In "Opinion on Problems in Medical Treatment in Penal Institutions as seen in the Tokushima Prison Case and on the Direction of Reform" (November 18, 2009) and on other occasions, the Japan Federation of Bar Associations (JFBA) has repeatedly pointed out that Medical Records should be disclosed in penal institutions in the same way as in the general public. Furthermore, the recommendations of the Council for Penal Reform (December 22, 2003), which the Ministry of Justice established in response to the so-called Nagoya prison incident that occurred between 2001 and the following year, clearly called for the establishment of a system that would allow the disclosure of medical records to the individual or the bereaved family and a system that would allow for external checks to ensure proper correctional medical care.


Yet, the State (Ministry of Justice) has not responded to this request, claiming that the disclosure of medical records in penal institutions was exempted from the Administrative Organs Personal Information Protection Act.


However, it is already a standard practice by international human rights standards that the disclosure of medical records in penal institutions should be allowed.


In other words, everyone has the "right to the enjoyment of the highest attainable standard of physical and mental health" (Article 12, paragraph 1 of the Covenant on Social Rights), and if a detainee has undergone a medical examination, the fact of the examination, the name of the physician and the results of the examination must be accurately recorded, and access to the records must be guaranteed (Principles for the Protection of All Persons under Any Form of Detention or Imprisonment 26). This has been inherited by the Standard Minimum Rules for the Treatment of Prisoners (the Nelson Mandela Rules).

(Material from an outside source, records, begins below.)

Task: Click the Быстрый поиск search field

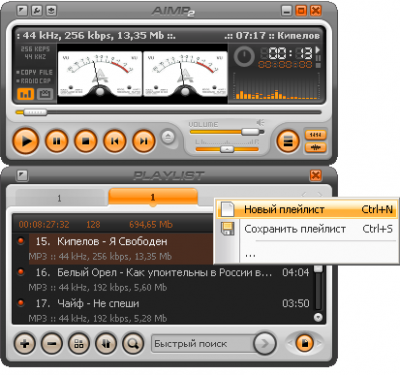Action: pyautogui.click(x=203, y=344)
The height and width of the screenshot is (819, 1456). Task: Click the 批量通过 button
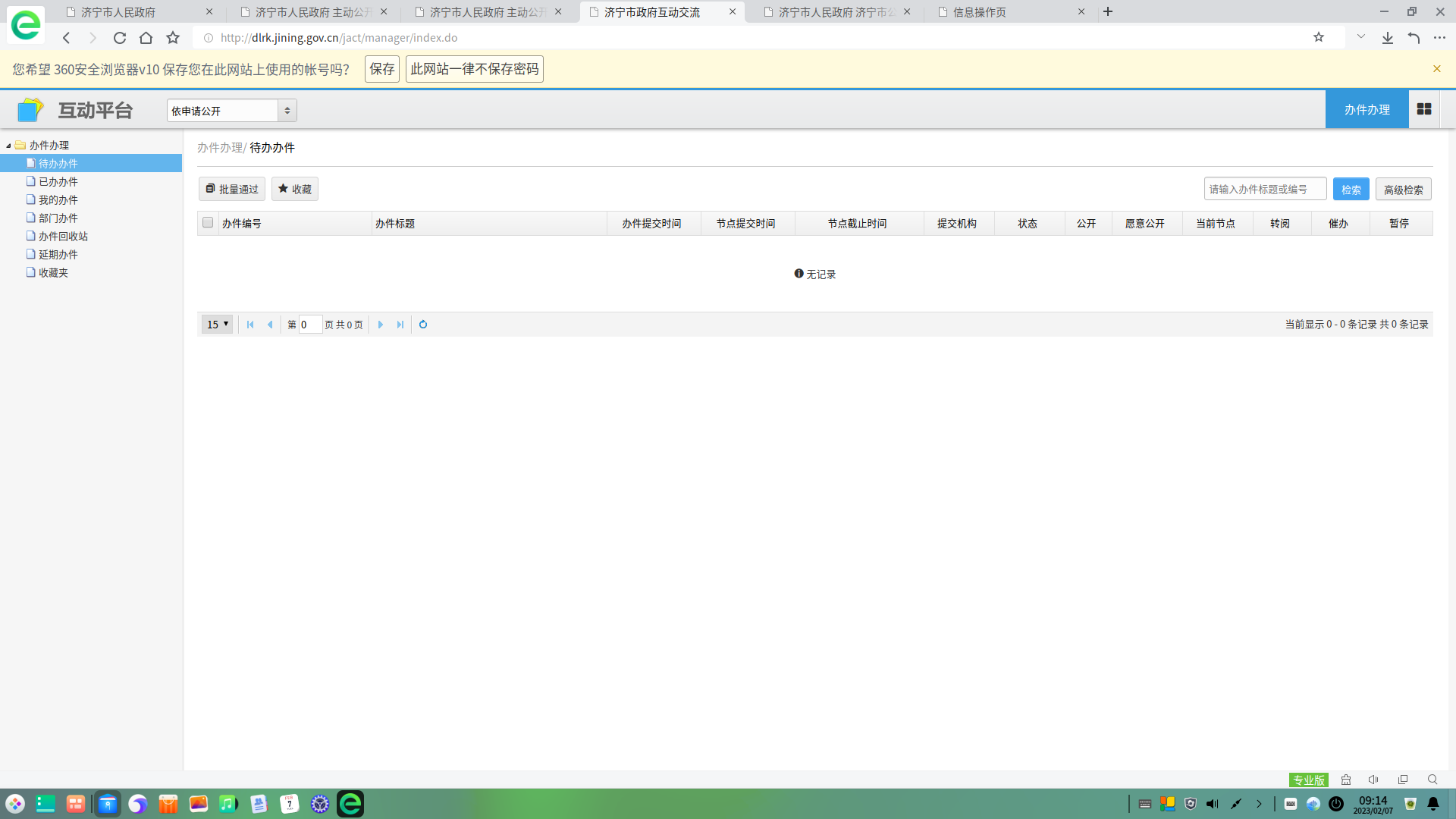[x=232, y=190]
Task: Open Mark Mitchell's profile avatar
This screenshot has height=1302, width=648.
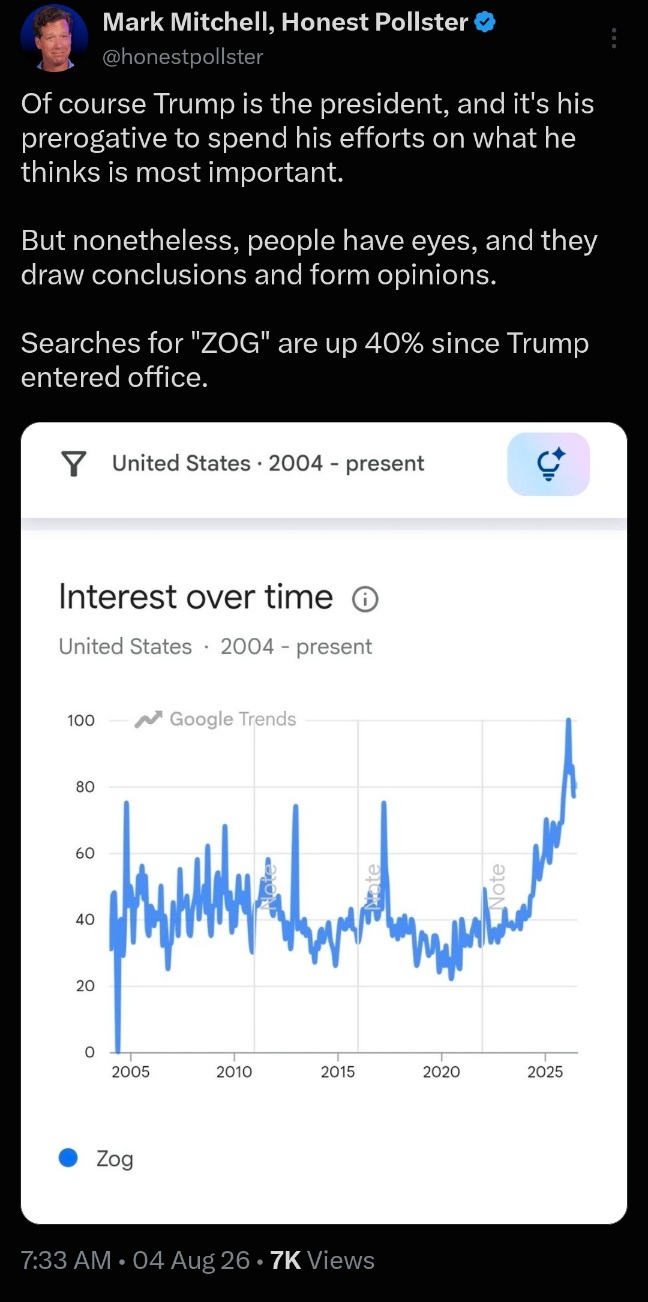Action: point(54,38)
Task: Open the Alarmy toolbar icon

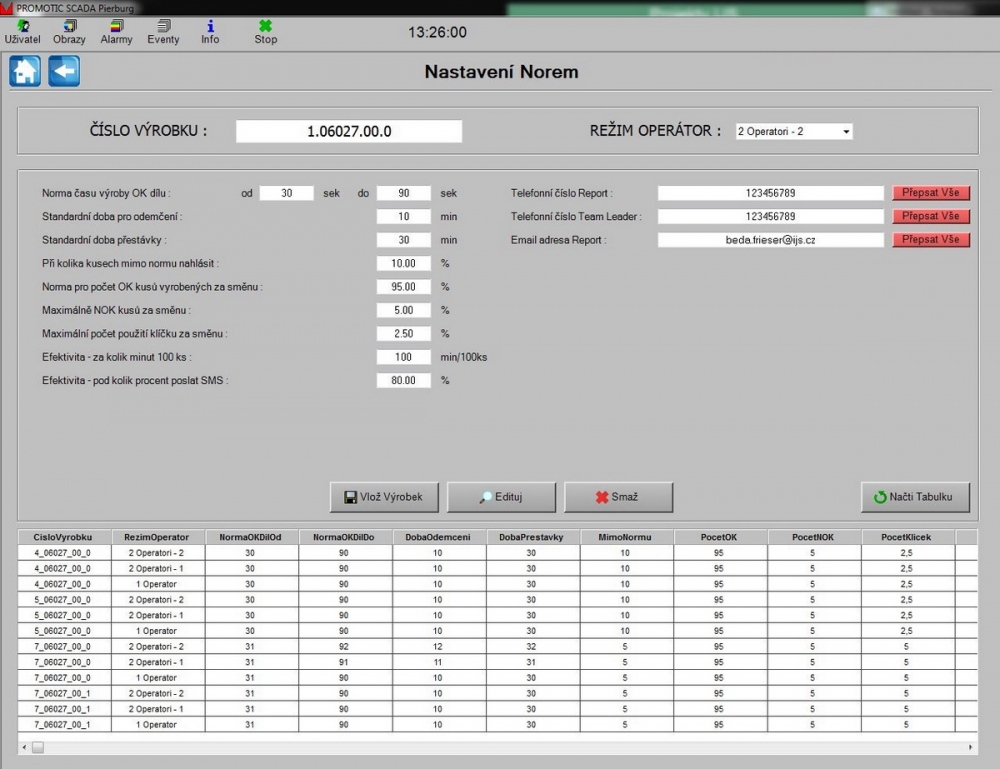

This Decision can be highly evaluated as it clearly rejects the government's past practice of not allowing the disclosure of medical records upon request by the detainees themselves and allows access to medical records in penal institutions in the same way as in the general public.


As JFBA has published opinions for reform of the medical system in penal institutions, including establishing the independence of medical departments in the institutions, we urge the Ministry of Justice to promptly disclose medical records, regardless of whether the person is in detention or not, and to once again make efforts to fundamentally reform the medical system in penal institutions, in response to this Decision.